Suspiré. Algunas de las chicas caminaban arriba y abajo, picoteando algún
tentempié y charlando, pero la mayoría de nosotras esperábamos de pie por el
perímetro del estudio montado en el Gran Salón. Una enorme cortina dorada —
que me recordaba las telas que usaba papá para proteger el suelo cuando pintaba
— colgaba de una pared y se extendía por el suelo. En un lado había un pequeño
sofá; en el otro, una columna. Y en el centro se veía el escudo de Illéa, que le
daba a todo el tinglado un aire patriótico. Nosotras íbamos mirando cómo
pasaban las seleccionadas para que las fotografiaran, y entre las que esperaban
se oían susurros de lo que les gustaba o lo que no, o de sus planes personales.
Celeste se acercó a Maxon con un brillo en los ojos, y él le sonrió. En el
momento en que llegó a su altura, situó sus labios junto al oído de él y le susurró
algo. No sé qué sería, pero Maxon echó la cabeza atrás, soltó una carcajada y
asintió, aceptando así su pequeño secreto. Resultaba raro verlos así. ¿Cómo podía
ser que alguien que se llevaba tan bien conmigo se llevara bien también con
alguien como ella?
—Muy bien, señorita, gírese hacia la cámara y sonría, por favor —dijo el
fotógrafo.
Celeste obedeció al instante.
Se volvió hacia Maxon y apoy ó una mano en su pecho, inclinó la cabeza un
poco y mostró una sonrisa bien ensayada. Parecía saber cómo sacar el máximo
partido a las luces y al set, e iba variando la posición de Maxon unos centímetros
aquí y allá, o insistía en que cambiaran de pose. Mientras otras se tomaban su
tiempo e intentaban simplemente alargar el momento, para estar más con Maxon
—en particular las que aún no habían quedado con él en privado—, Celeste
parecía querer demostrar su dominio de la situación.

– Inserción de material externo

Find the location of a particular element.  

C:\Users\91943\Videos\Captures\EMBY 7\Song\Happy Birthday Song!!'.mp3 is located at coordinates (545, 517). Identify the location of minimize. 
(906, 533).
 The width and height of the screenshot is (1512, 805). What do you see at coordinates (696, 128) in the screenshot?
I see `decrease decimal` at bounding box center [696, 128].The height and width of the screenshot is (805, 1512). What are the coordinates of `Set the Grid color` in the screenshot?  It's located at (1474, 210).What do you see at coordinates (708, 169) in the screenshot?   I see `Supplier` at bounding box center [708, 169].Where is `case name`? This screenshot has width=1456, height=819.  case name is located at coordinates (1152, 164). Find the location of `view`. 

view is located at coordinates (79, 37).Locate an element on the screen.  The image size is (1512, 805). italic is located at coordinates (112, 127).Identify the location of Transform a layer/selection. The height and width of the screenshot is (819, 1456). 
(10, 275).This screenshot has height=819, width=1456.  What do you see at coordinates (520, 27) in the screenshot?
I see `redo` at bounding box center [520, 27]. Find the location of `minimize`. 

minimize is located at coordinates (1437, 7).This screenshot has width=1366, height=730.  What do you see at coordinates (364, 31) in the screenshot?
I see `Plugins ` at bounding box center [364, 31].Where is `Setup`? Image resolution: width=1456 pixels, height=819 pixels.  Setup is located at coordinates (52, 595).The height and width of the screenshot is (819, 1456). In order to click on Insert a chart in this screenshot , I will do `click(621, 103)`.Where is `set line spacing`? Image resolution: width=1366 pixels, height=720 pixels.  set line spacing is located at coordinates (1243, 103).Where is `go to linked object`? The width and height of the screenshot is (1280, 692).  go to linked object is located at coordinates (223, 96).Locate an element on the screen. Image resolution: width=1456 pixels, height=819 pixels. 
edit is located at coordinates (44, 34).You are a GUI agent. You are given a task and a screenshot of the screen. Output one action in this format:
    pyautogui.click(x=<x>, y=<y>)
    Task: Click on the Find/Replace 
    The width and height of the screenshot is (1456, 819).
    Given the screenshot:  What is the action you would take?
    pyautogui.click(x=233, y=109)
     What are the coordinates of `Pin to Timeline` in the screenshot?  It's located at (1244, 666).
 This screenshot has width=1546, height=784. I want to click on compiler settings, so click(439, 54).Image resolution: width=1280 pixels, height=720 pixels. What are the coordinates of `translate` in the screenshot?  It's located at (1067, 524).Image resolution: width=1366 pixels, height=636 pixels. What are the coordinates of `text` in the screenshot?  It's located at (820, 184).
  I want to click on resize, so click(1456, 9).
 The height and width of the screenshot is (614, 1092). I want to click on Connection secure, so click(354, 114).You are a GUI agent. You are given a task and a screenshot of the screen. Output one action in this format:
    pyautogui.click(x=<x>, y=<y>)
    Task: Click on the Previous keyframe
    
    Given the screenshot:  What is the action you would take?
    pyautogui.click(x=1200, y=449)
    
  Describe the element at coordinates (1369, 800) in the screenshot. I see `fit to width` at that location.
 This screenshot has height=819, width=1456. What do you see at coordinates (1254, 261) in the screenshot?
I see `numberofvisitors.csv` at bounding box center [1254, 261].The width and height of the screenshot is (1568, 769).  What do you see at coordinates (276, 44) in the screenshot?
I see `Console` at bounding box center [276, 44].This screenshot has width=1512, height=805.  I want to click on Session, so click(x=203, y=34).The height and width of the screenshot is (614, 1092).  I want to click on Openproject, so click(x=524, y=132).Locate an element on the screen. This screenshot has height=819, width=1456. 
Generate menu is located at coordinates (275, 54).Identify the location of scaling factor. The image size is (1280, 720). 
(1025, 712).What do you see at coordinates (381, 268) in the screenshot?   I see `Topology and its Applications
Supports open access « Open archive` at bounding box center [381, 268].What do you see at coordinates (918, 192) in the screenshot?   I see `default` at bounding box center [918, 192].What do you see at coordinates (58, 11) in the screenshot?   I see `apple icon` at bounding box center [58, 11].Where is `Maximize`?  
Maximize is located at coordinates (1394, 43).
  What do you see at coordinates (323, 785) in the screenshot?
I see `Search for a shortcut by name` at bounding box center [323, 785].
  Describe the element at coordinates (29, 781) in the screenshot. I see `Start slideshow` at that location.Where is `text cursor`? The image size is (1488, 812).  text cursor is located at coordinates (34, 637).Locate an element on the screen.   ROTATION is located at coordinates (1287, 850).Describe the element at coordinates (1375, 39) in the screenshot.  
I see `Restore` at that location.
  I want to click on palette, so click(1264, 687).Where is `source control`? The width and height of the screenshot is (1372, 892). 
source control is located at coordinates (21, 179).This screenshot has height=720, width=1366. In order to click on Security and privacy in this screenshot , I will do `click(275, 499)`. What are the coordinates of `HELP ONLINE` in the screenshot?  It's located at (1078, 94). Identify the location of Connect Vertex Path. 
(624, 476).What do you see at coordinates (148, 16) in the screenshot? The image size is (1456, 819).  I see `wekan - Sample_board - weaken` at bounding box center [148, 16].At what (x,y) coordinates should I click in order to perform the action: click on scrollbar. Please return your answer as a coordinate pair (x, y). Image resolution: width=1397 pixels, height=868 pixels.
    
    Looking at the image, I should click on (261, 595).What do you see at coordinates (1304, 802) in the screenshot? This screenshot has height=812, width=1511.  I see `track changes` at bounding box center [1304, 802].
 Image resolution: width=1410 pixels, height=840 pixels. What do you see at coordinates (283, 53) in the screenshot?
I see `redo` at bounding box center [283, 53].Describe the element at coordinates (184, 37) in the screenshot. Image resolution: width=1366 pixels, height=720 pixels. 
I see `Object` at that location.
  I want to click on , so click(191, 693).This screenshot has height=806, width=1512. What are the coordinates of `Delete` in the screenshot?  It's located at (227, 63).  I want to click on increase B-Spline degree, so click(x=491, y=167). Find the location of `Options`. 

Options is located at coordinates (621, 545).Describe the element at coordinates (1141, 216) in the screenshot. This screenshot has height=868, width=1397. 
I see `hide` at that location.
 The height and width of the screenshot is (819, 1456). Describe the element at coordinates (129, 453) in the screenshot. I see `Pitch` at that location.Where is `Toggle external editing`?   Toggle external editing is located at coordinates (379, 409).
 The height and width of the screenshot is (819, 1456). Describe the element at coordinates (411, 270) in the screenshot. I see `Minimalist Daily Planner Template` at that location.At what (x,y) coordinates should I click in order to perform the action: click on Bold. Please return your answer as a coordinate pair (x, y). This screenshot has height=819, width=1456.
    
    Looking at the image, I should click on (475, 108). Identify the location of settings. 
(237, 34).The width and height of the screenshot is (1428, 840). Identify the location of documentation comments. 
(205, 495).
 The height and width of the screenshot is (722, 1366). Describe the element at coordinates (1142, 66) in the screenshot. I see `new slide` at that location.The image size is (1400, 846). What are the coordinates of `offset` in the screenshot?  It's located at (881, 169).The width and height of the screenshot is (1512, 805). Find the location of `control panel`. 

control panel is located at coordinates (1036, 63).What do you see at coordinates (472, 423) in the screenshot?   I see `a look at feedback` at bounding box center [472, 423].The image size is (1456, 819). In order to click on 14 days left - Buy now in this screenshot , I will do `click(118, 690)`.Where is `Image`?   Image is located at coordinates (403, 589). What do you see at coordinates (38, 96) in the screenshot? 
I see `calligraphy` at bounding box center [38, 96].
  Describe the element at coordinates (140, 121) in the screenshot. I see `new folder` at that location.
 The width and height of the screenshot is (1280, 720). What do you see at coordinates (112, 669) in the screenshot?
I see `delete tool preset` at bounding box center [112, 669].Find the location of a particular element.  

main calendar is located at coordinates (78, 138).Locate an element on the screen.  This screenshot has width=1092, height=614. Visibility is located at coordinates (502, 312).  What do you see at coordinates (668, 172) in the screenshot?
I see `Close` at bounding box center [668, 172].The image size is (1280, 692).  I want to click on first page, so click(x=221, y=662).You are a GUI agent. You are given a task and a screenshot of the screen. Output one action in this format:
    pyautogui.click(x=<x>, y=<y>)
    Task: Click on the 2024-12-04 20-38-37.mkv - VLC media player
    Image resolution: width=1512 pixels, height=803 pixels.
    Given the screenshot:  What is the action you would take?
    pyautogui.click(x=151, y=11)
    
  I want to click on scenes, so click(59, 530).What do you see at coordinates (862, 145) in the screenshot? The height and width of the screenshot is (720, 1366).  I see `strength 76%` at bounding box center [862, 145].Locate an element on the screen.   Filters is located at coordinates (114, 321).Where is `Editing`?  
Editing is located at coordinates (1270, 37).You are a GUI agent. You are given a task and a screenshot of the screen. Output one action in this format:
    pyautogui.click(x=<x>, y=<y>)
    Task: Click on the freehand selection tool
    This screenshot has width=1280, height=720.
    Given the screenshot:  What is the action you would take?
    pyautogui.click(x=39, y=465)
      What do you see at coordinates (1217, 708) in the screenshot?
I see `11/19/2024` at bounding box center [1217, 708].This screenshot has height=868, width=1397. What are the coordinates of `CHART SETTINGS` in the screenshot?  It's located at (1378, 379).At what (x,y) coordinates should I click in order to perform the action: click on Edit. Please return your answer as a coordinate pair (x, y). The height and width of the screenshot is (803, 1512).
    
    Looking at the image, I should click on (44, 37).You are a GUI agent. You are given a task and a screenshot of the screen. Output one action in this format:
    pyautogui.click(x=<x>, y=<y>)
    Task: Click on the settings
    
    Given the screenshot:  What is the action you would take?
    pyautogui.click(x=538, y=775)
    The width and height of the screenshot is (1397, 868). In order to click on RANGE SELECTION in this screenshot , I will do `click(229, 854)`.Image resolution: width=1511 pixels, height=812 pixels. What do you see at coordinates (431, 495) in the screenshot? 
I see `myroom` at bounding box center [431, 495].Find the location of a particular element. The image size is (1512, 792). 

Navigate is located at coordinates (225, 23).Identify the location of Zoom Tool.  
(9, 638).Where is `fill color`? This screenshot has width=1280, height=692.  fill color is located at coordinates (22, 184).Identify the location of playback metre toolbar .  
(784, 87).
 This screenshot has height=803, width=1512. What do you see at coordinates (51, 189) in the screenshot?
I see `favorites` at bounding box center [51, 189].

Cuando acabó, el fotógrafo llamó a la siguiente. Yo estaba tan absorta viendo
cómo Celeste recorría el brazo de Maxon con la punta de los dedos al marcharse
que una de las doncellas tuvo que recordarme que era mi turno.
Sacudí un poco la cabeza y me centré en la tarea que tenía por delante.
Recogí el vestido con las manos y me acerqué a Maxon. Apartó la mirada de
Celeste y me miró, y, quizá fueron imaginaciones mías, pero me pareció que se
le iluminaba un poco la cara.
—Hola, querida —dijo, con voz cantarina.